雪嶋宏一氏 この度はかくも栄誉ある賞をいただきましたこと関係者の皆様方に大変感謝申し上げます。私の受賞理由は日本国内におけるインキュナブラの調査研究と西洋書誌学の発展に対するものですが、これまで30年近く、人生のほぼ半分の期間にわたって人知れず片隅で続けてきたので、このような賞の受賞対象になるなどと夢にも思っておりませんでした。本当にびっくりしている次第です。

 私がインキュナブラの調査を行おうと考えたのは、1957年の天野敬太郎氏による調査、1964〜66年の天理図書館の富永牧太氏の調査があったからでした。両調査はともにアンケート調査であり、現物調査ではありませんでした。そのため、調査報告にはおかしな点もいくつか見られました。富永氏以来20年以上誰も調査していなかったのですが、その間に日本には少なからずインキュナブラが入っていました。特にバブル期には名だたるインキュナブラが続々と古書展示会に出品され、国内の図書館に収蔵されていきました。さらには、丸善がグーテンベルク聖書を落札した頃です。全国所在調査をすれば以前の調査の何倍ものインキュナブラの存在がわかるはずだと思ったからです。また、海外からは日本に入った貴重な資料がどこに行ったか分からないし、日本はそのような情報を国外に出さないと批判されていました。それでは全国調査をして所蔵情報を海外に発信しようと考えたものでした。一方、インキュナブラの研究は書物の考古学とも言われています。私は学生時代より黒海周辺の古代史と考古学を勉強しておりましたので、それは私にぴったりだとも思い当たったのでした。

 こうして、インキュナブラの調査を始めるにあたり、私に書誌作成方法を教えてくださった深井人詩先生に相談しました。私は当初、以前のようにアンケート調査でよいのではないかと思っていましたが、深井先生は「誰がインキュナブラのことなど知っているのか、あなたが自分で現物調査をしなさい」と言われました。私は背中を押されたと思いました。それ以来今に至るまで国内のインキュナブラを調べ続けることになったのです。深井先生には感謝するばかりです。

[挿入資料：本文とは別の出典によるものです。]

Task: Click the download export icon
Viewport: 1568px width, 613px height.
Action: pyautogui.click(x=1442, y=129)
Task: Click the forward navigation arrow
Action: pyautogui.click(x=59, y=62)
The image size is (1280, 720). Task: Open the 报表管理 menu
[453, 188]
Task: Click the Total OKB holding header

 1988年に早稲田大学図書館所蔵のインキュナブラを調査したのを皮切りにして、以前の調査に収録された所蔵先を手掛かりにして、慶應義塾図書館、天理図書館等を訪問して1点1点現物と向かい合って調査を行いました。そして、早稲田大学職員の海外研修で1989年7月から8か月ほど英国図書館をはじめヨーロッパの大図書館を訪問してインキュナブラと西洋書誌学について勉強させていただきました。特に、英国図書館ではインキュナブラの世界的データベースを構築していたISTC(Incunabula Short Title Catalogue)調査室にお世話になり、ISTCの書誌データの自由な利用を認めていただきました。

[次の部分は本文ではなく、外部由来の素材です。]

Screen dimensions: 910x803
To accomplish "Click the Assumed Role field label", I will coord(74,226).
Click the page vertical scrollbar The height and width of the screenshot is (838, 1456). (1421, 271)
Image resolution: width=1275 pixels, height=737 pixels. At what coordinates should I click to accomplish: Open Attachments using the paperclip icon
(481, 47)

 帰国後には日本国内の所蔵を知るために雄松堂書店と丸善から多くの情報を提供して頂きました。それに基づいて調査に向かいました。私立大学図書館協会と町田市立国際版画美術館から研究助成金をいただいて調査を続け、その調査結果として1995年に『本邦所在インキュナブラ総合目録(IJL)』を雄松堂出版から出版させていただきました。

 しかし、これで終わりではなく、出版後も国内にはまだ調査が及んでいないインキュナブラがたくさんあることがわかりましたし、国内に続々と入ってきておりましたので、調査を継続し、さらに私立大学図書館協会からも研究助成金を再度いただきまして、2004年に改訂増補版としてIncunabula in Japanese Libraries (IJL2)を英語版で雄松堂出版から上梓させていただきました。その後も調査を続けております。現在国内に550コピー以上のインキュナブラが所蔵されていることがわかっています。その結果として第3版を刊行する予定にしております。

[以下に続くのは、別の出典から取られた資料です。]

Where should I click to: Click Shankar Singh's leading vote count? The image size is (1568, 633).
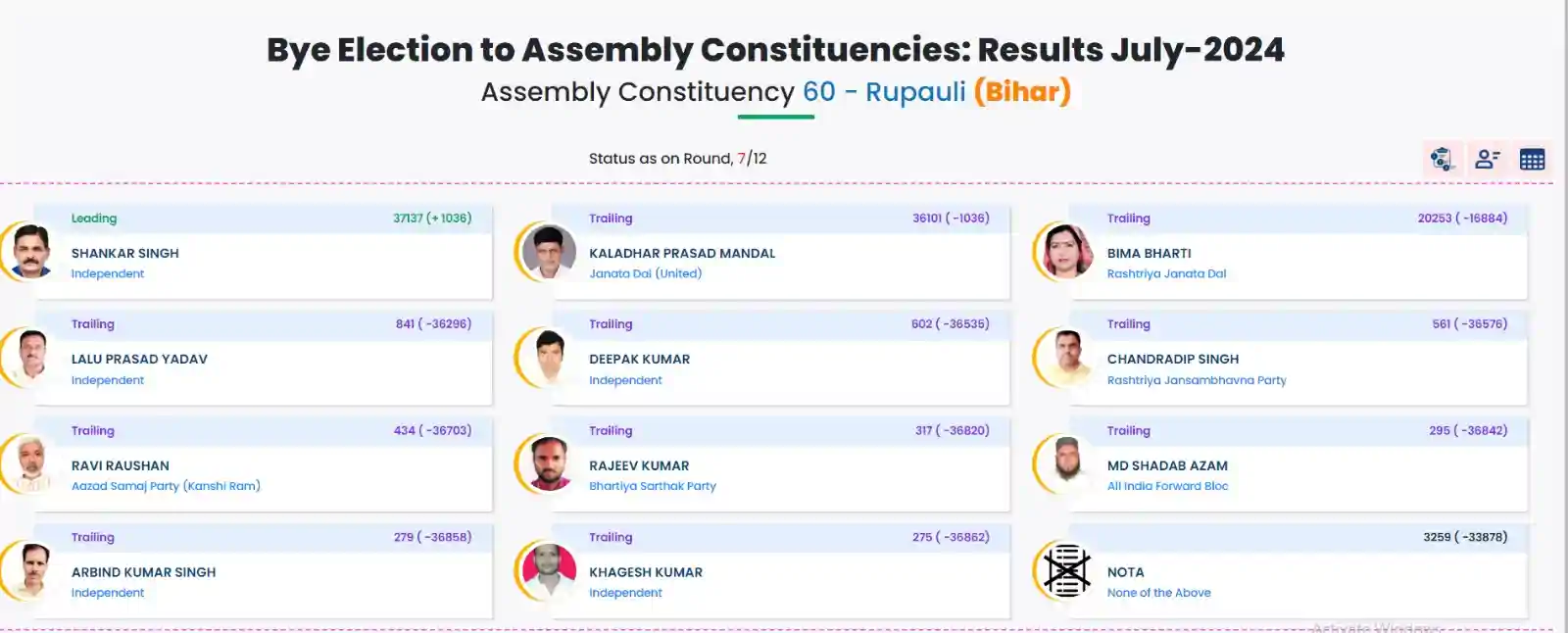coord(432,219)
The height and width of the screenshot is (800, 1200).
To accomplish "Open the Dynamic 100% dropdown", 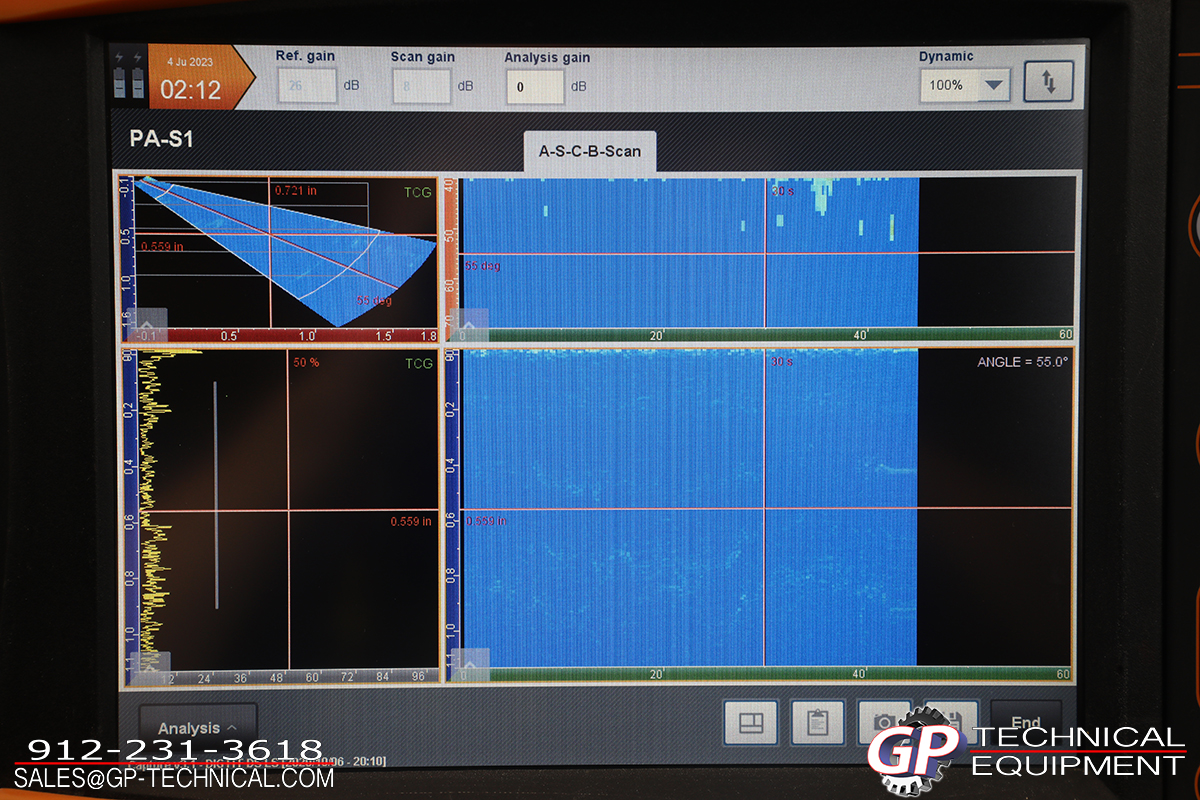I will point(964,86).
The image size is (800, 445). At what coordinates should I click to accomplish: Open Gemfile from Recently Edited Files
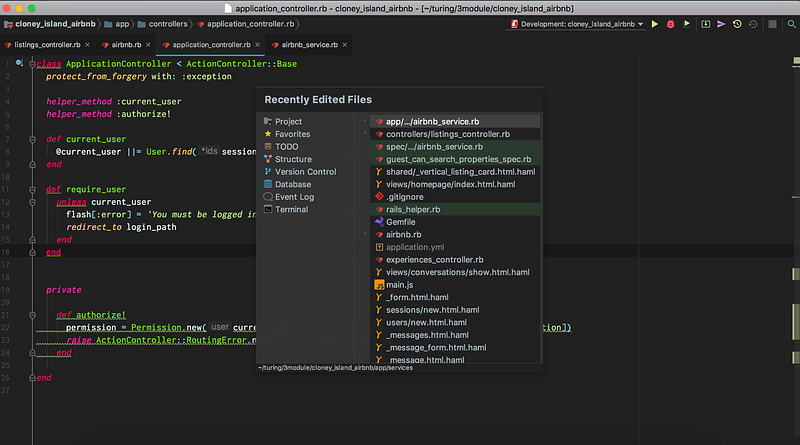click(x=400, y=221)
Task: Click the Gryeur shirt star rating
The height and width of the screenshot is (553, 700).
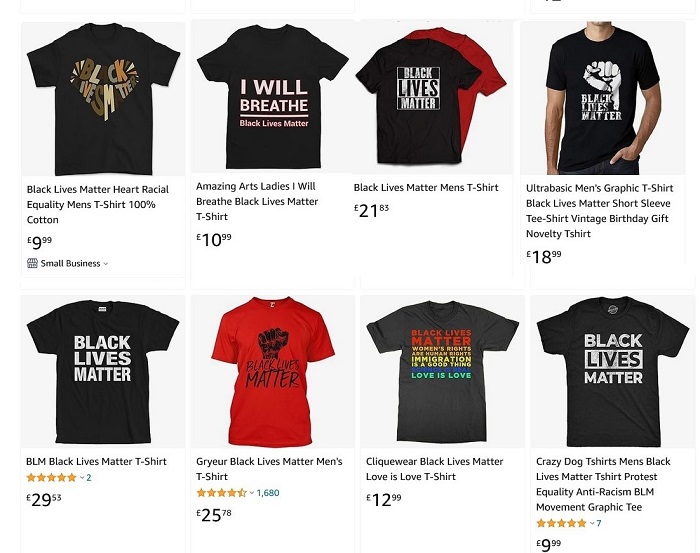Action: click(x=221, y=493)
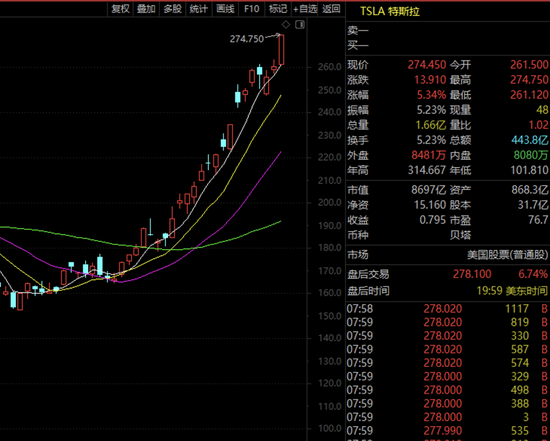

 このようなインキュナブラ調査の傍ら、明治大学リバティ・アカデミーで西洋書誌学の講座「西洋古版本の手ほどき」を2003年度に開設することになり、以来12年間、図書館員や製本家、書店や出版社、印刷会社の人たち等の社会人に向けて西洋書誌学の授業を続けました。その間に100回以上講義を行いましたが、一度も同じ話にせずに変化をつけて15世紀から18世紀までの書物の話をしましたので、私自身大変勉強させていただきましたし、たくさんの仲間を得ることができました。今は名前を変えて早稲田大学で講座を継続しております。明治大学と講座の受講者の皆様には感謝するばかりです。

 これまで誰にも注目されなかったような私のささやかな調査に対してこのような栄えある賞をいただきましたことが、日本で西洋書誌学を目指す若い人の励みになり、今後の西洋書誌学の発展につながれば誠に幸いであると思っております。

 本日は本当にありがとうございました。謹んで御礼申し上げます。